*WHAT THE TASK REQUIRES*: Across all the records below, how many lines contain "agent"? Respond with only the number.

*SUPPLIED DATA*:
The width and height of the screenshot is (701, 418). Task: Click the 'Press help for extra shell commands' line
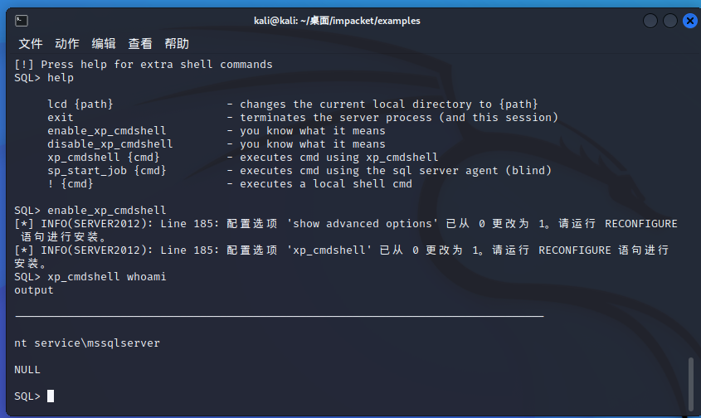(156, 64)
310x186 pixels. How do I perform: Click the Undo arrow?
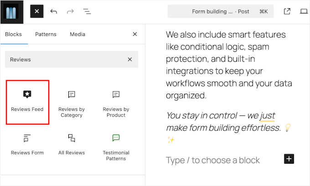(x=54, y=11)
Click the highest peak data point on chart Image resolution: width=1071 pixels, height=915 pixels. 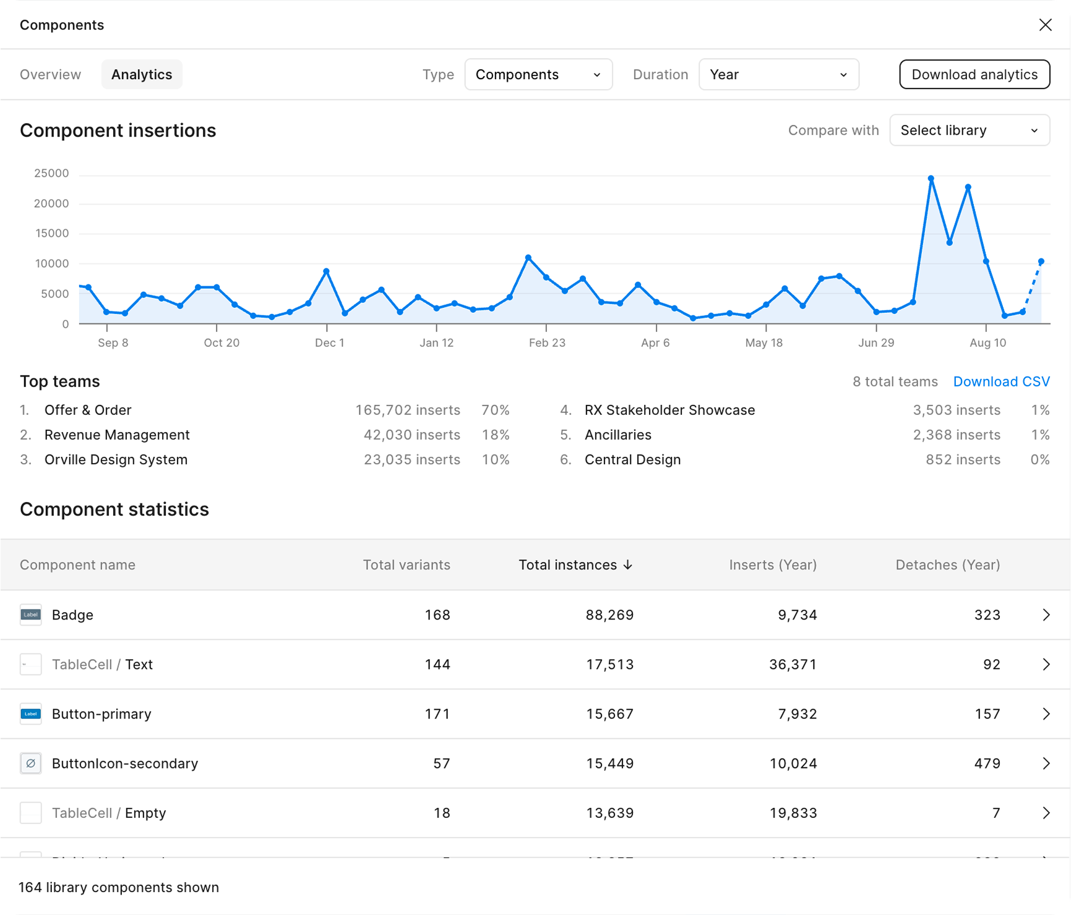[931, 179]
* * *
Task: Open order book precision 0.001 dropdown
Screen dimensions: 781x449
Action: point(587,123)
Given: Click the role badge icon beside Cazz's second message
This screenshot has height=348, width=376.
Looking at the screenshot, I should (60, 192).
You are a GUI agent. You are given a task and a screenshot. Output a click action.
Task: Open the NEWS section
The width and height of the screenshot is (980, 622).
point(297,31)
* * *
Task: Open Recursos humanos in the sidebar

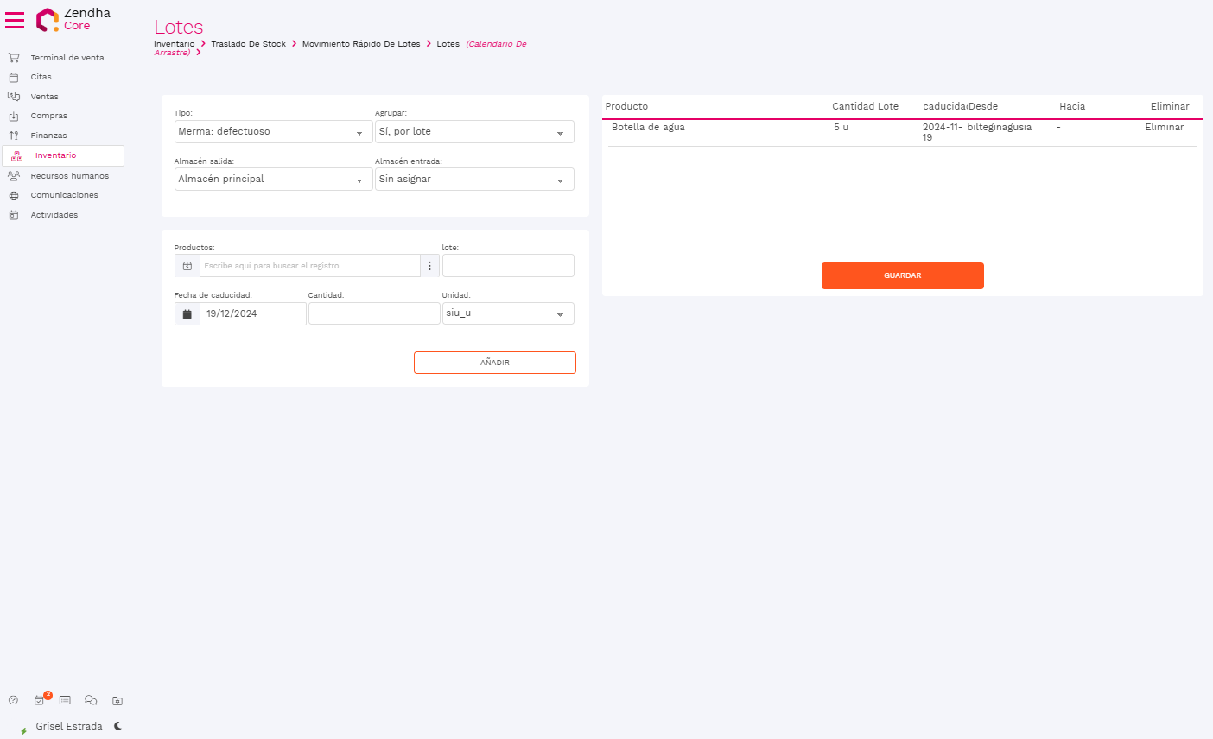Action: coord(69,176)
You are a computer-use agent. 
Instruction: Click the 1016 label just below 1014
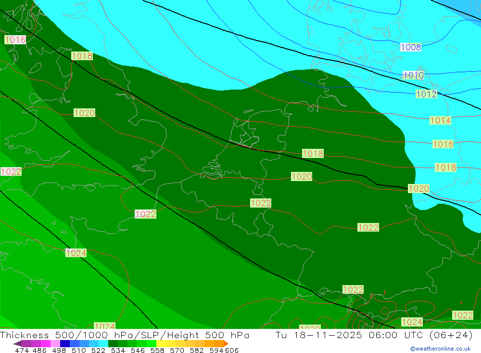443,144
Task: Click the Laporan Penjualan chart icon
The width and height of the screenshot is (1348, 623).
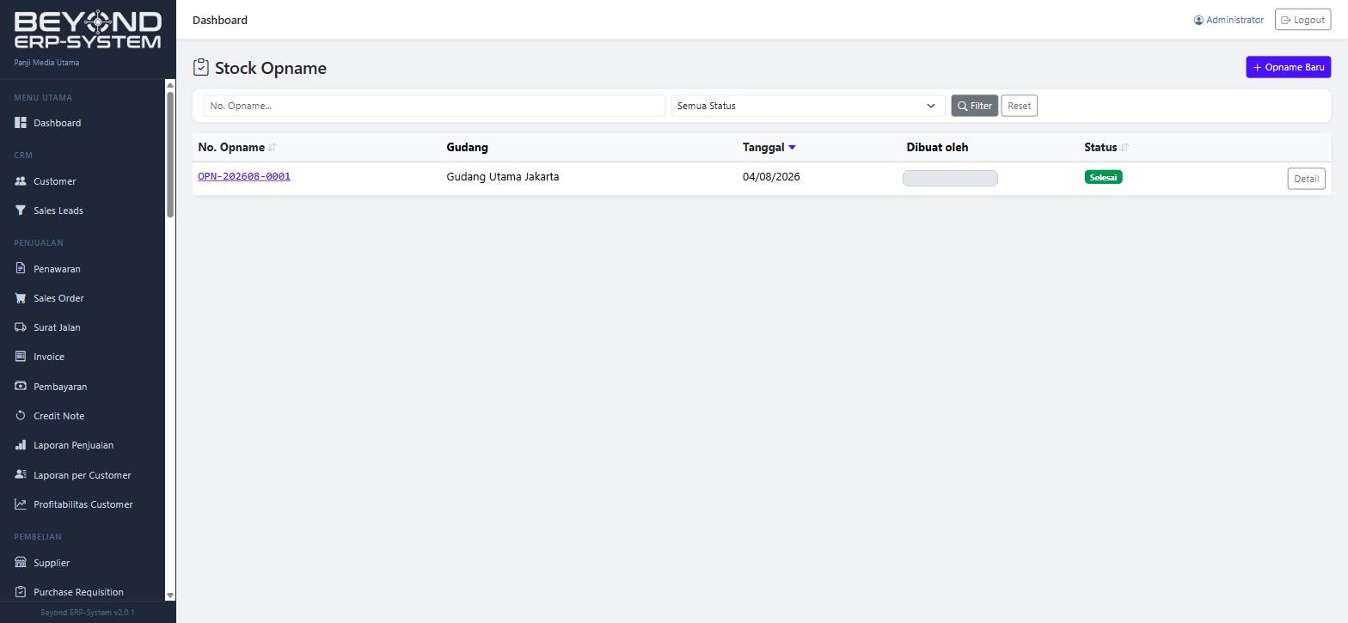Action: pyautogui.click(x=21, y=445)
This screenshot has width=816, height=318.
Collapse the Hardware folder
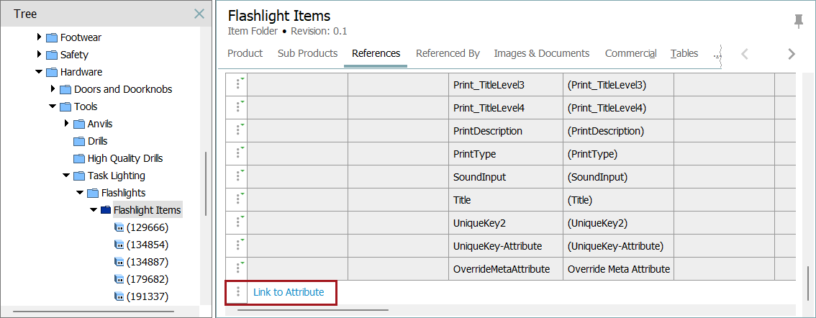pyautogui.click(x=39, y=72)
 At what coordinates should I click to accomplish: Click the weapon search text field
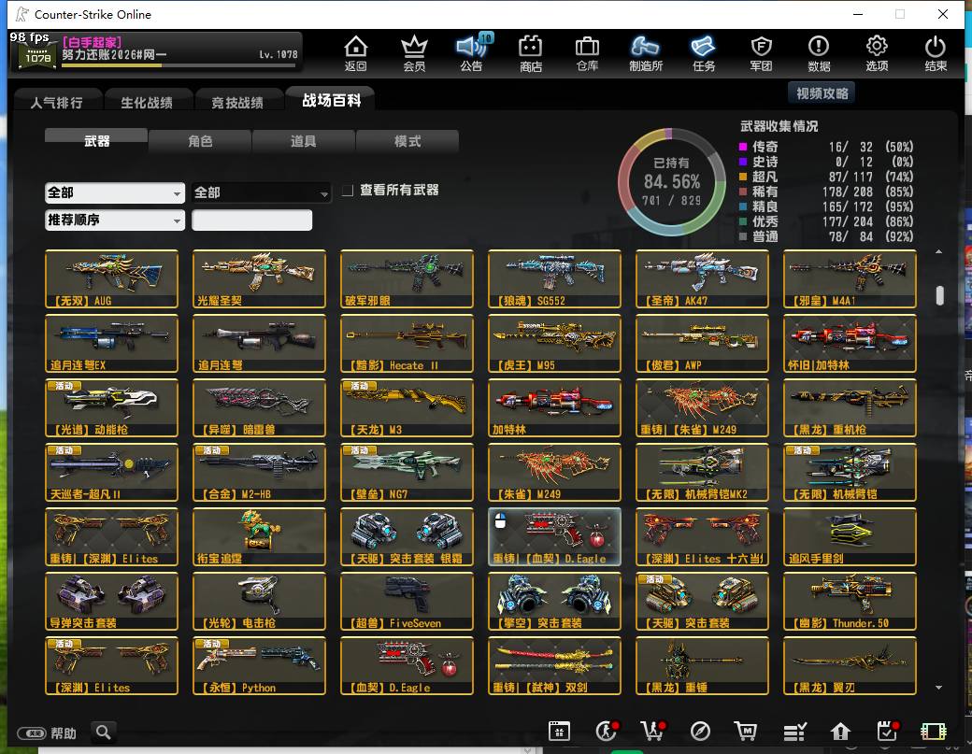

*REPLY TO THE TASK*: 2